ORLANDO, Fla. — GOP presidential candidate Jon Huntsman used an oversize pair of scissors to cut the ceremonial ribbon at his new campaign headquarters Thursday, acknowledging the importance of the Sunshine State in picking the next Republican nominee.
"How cool is it to be making history — the first Republican presidential campaign to be headquartered in Florida!" Huntsman said to hoots and hollers from about 100 supporters packed into the downtown Orlando offices of his new campaign offices. "Florida is where this race is going to be won for the Huntsman campaign."
Even though he is a recent governor of Utah, Huntsman said he picked Florida because it is a key state in the campaign, and because his wife is originally from Orlando. Mary Kaye Huntsman and five of the couple's children accompanied him at the ribbon cutting ceremony in Orlando and during a campaign stop through the outskirts of Miami's Little Havana earlier in the day.
"Jon didn't know what to get me for my 50th birthday so he said 'How about opening an office in Orlando?'" Mary Kaye Huntsman said.
Later in a brief interview, Huntsman said he was going to focus campaigning in the early primary states of New Hampshire, South Carolina and Florida, while bypassing Iowa's caucus.
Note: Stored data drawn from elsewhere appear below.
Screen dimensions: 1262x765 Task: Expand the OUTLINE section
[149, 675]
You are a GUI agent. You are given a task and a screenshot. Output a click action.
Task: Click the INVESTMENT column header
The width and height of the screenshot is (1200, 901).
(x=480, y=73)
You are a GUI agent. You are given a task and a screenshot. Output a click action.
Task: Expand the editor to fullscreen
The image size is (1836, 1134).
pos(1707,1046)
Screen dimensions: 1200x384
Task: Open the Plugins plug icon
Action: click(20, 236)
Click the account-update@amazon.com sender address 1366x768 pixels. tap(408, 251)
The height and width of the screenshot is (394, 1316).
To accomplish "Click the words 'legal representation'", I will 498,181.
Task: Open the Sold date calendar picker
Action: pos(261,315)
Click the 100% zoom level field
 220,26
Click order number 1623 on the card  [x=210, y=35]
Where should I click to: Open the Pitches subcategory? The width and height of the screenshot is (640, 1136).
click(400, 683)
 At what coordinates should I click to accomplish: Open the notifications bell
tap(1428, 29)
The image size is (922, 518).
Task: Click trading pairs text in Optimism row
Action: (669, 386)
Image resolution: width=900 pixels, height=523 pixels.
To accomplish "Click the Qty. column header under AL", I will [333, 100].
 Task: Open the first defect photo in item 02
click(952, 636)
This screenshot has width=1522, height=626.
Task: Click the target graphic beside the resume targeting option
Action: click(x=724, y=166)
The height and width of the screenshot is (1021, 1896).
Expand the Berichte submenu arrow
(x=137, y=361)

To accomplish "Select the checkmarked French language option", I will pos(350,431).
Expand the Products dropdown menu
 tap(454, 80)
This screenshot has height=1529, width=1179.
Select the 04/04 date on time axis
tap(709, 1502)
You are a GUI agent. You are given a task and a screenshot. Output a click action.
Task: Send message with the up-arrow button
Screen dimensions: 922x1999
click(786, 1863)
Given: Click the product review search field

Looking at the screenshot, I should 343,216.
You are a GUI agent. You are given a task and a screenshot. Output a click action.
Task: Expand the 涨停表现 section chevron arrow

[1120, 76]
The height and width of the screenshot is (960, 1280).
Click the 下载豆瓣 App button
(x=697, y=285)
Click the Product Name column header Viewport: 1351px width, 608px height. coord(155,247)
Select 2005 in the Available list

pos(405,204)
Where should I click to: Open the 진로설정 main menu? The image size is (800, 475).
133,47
He said he may be at a disadvantage in Iowa by virtue of geography and his position on some issues such as climate change.
Grassroots efforts are important in New Hampshire and South Carolina, but Florida is a whole different beast, he said.
"Florida is a large media market," Huntsman said. "You have to disaggregate it into all of its component parts and understand those component parts and develop a strategy for each."
A candidate also has to spend buckets of money. GOP political consultant Brett Doster said to succeed in Florida a candidate will need to spend a minimum of $3.5 million in the state but will most likely spend $10 million to $20 million
"Florida is a real litmus test to check and see if a candidate can put it all together because you're going to have to put a significant amount of money here into television and in the mailbox," said Doster, who ran President George W. Bush's Florida campaign. "Florida is almost a benchmark of whether someone is going to be able to continue on with their campaign."
The Orlando region will be key to winning Florida in the 2012 election. It saw some of the greatest growth over the last decade, predominantly from an influx of Puerto Ricans. Their votes are considered up for grabs.
"It's kind of a sea change in national politics to do something like this," said Lew Oliver, chairman of the Orange County Republican Executive Committee, of Huntsman's decision to set up shop in Orlando. "It underscores both how important Florida is and in particular, central Florida."
While the visit to Florida may mark a homecoming of sorts for the Huntsmans, the candidate seemed less at home with the instant barrage of questions on immigration he received from South Florida reporters. Florida has one of the nation's largest, mostly Hispanic, immigrant populations, and Miami is a hub for the major Spanish-language TV networks.
Asked about his immigration policy, the governor looked briefly stumped and hesitated before answering, the only time during his morning events when he seemed momentarily unprepared. When pressed, he later said he would rely on the governors of the border states to decide when the nation's borders were secure.
But Huntsman also demonstrated he is already reaching out to GOP Hispanic leaders. Among those accompanying the former governor was Jeb Bush Jr., the nephew of former President George W. Bush, and the son of Florida's popular former governor. Bush, whose mother is Mexican, said he was excited by Huntsman's candidacy, though he has not officially endorsed him.
Huntsman, 51, announced his candidacy Tuesday. He has far less name recognition than some of his competitors, including front-runner former Mass. Gov. Mitt Romney, and former Minnesota Gov. Tim Pawlenty, former House Speaker Newt Gingrich of Georgia and Minnesota Rep. Michele Bachmann.
Huntsman, like Romney, is a Mormon, and polls have shown many voters have reservations about electing a Mormon president. His service in the Obama administration as the ambassador to China and his moderate position on some issues, including same-sex civil unions and climate change, could also hurt him in the primary even as it makes him a stronger challenger to the president.
AirTran pilot William Breazeale said he hadn't decided which GOP candidate to back but was impressed enough with Huntman's decision to locate his headquarters in Florida that he wanted to meet him at the ribbon-cutting ceremony.
"It is a huge compliment that he is the only candidate willing to put his national headquarters here," Breazeale said. "I wanted to see what he is about since he is going to be our neighbor here."